What you produce at the end is an application that runs under Laravel. I’m not familiar with Laravel specifically, but frameworks generally allow you to run several applications under just one installation of the framework. Like Wordpress, Laravel is designed to work on hosted services, so installing it on a hosted service shouldn’t be a problem nor should the response time be unacceptable.

If you search Google for [php login system], you should get lots of hits.

It didn’t seem like your original question was answered, though. A common way to implement a login system is to use PHP sessions (the $_SESSION variable.

First, you have a login form, basically user id and password. When someone submits the form, you check the user database to see if there’s a row that matches what was entered. If there was, you set a session variable.
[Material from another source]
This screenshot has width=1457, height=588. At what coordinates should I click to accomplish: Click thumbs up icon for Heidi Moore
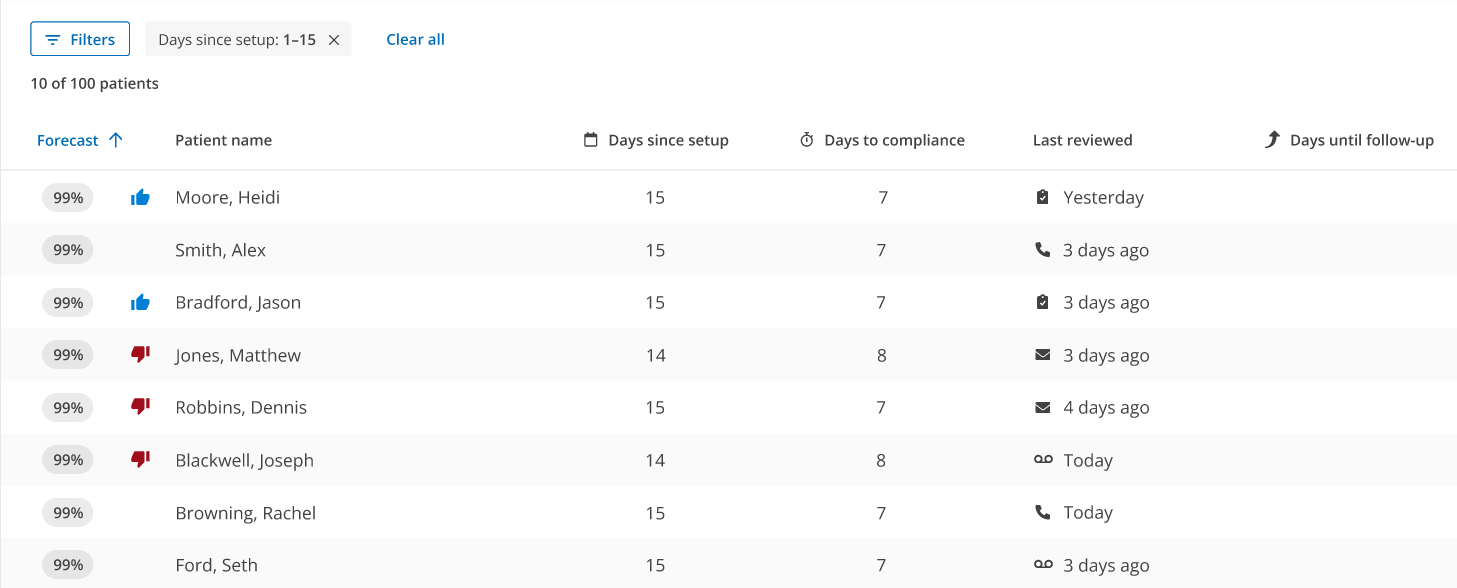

$_SESSION['user'] = $login;

Anything like that will work. You may elect to save the user’s name or just set something to TRUE to know someone is logged in.

You also want a link to logout with code that unsets the session variable you set, after which you can use the PHP header statement to redirect the user to the login page.

Then, on every page in your project that shouldn’t be accessed without logging in, the very first lines should be:

if ($_SESSION['user'] == FALSE) {

On your login page, you start the session but of course don’t check to see if nobody’s logged in or you’ll get an endless redirect. But that’s pretty much it. Obivously, you can also set up form to register users, retrieve passwords, etc. but the above is the basics of how it works. Hope that helps. :smile:

OK that’s good to hear. Basically after a first long look at Laravel it looks SOOOOO powerful and reusable that it looks a very good investment in terms of learning. But I am going right back to basics first.

I have never done any OO work (finished my computer sci degree in 79) so first up I am am doing a lot of OO basics learning.

The I am specking the project fairly comprehensively then Lartavelling it.

I am, hosting with Godaddy and they seem very unaware of Laravel. I am worried about setting environment variables etc on a hosted setup BUT as there are specialist hosters out there offering hosting for $5-10 it is not such a big deal if I have to migrate (although I find GD customer support very good).

Anyway guys got Laravel up and running. Now just need to work out what the heck I am doing :slight_smile:

Thanks for all your help and observations.

PS Robert that was a beautifully succinct outline of how to do it. If I do NOT Laravel I will use that, if I do it will be a one line command.

Thank you. I’m glad you found it helpful. I’ve been using a framework called Code Igniter. Apparently it is no longer being developed, but it is about the simplest MVC framework out there. I’m using it as my introduction to MVC development. Give it a look if Laravel is too much framework all at once.